When you're stuck in the rain with no umbrella, raincoat, or strange protective forcefield of air, should you tell yourself "It's just water!", and resign yourself to a brisk walk, or should you sprint your way to the warmth and sweet, sweet dryness of home? Walking means you're going to spend more time getting wet, and running means you'll spend less time getting wet, but logic suggests that when you run, you'll also get hit by more raindrops from the side. So which option is better?

Based on a study published in the European Journal of Physics in 2012, Henry Reich explains in the episode of MinutePhysics above, as you walk out of the way of one raindrop, you're moving into the path of another one. This means the amount of rain that's hitting the top of you is constant, regardless of how fast you're going. 

"You can picture that the raindrops themselves are stationary, and you - and the Earth below you - are moving upwards through the rain," says Henry. "And since the volume of a parallelepiped - a 3D parallelogram - doesn't depend at all on its slant, then no matter how fast you're moving horizontally, the same amount of rain will land on top of you each second." Which sounds like a pretty obscure comparison, but when you see it illustrated, it makes a lot of sense. 

This means that if you're not moving, the rain that's falling on top of you is all you'll get.
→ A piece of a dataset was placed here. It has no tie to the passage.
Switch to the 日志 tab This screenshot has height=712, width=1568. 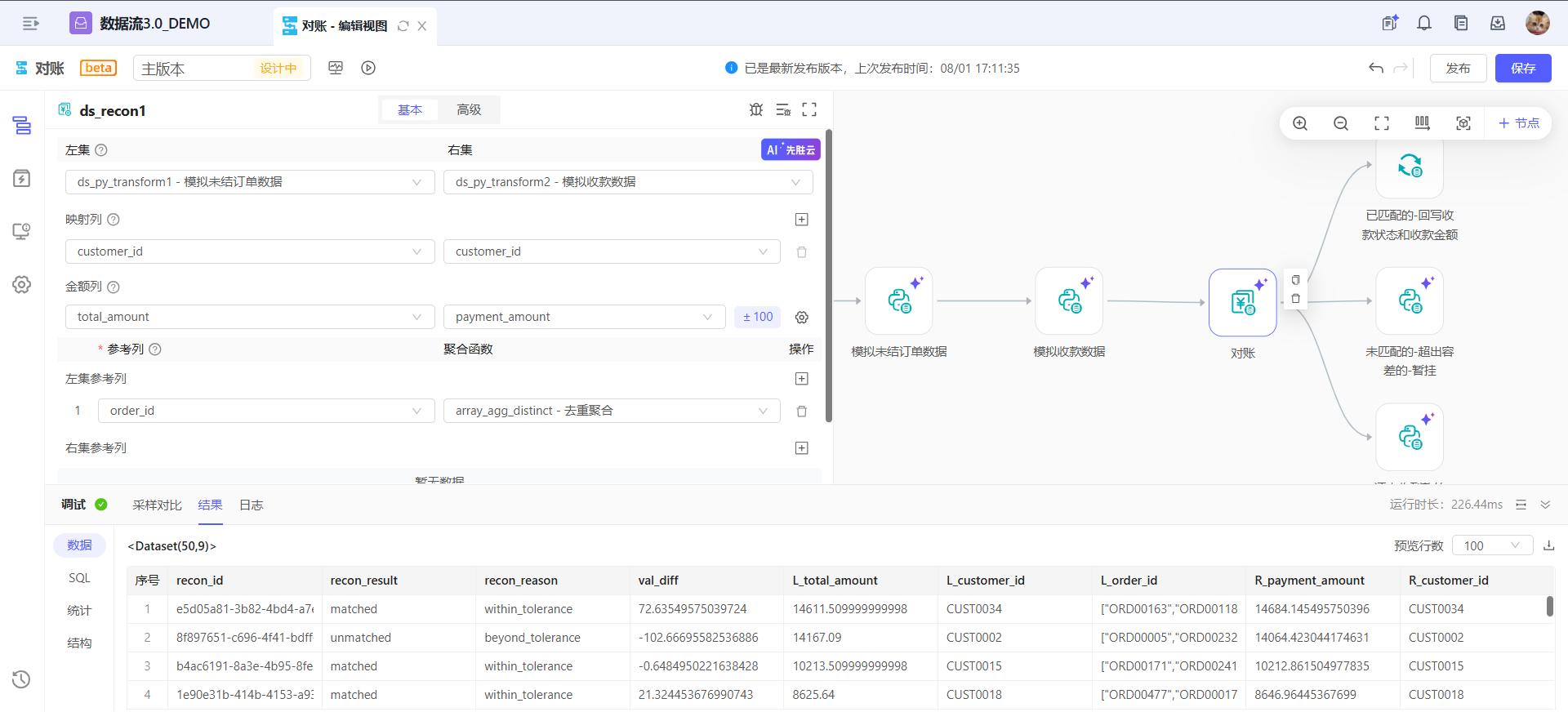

But when you start moving, you'll also come into contact with raindrops from the side. So really, if you want to stay driest, you should just stand still, in the middle of the rain. Of course, this isn't exactly practical, and people will probably drive past and think you've gone mad. So you have to move, and just like how a snowplough will drive away the fallen snow in its path no matter how fast it's going, the amount of rain you'll come into contact with, whether you walk or run, will actually be the same. Because, again, parallelepipeds. 

"Over a given period of time, the same amount of rain will hit you from the top, regardless of how fast you're going," says Henry. "And over a given distance, you'll hit the same amount of rain from the side, again, regardless of how fast you're going."

He then hits us with an amazing equation that shows when you're moving, time spent in the rain is actually the determining factor when it comes to total wetness. So, according to MinutePhysics, you should minimise this by running like a person in the rain without a raincoat.

Case closed? Well, not quite, because the guys at Myth Busters have their own take on this conundrum: 

Who would have thought such a simple question - walk or run? - could be so incredidbly complex to answer. But we have an answer of our own, and that's to take advantage of the modern techology that created tiny umbrellas the size of your hand and just put one in your bag and leave it there. Problem solved.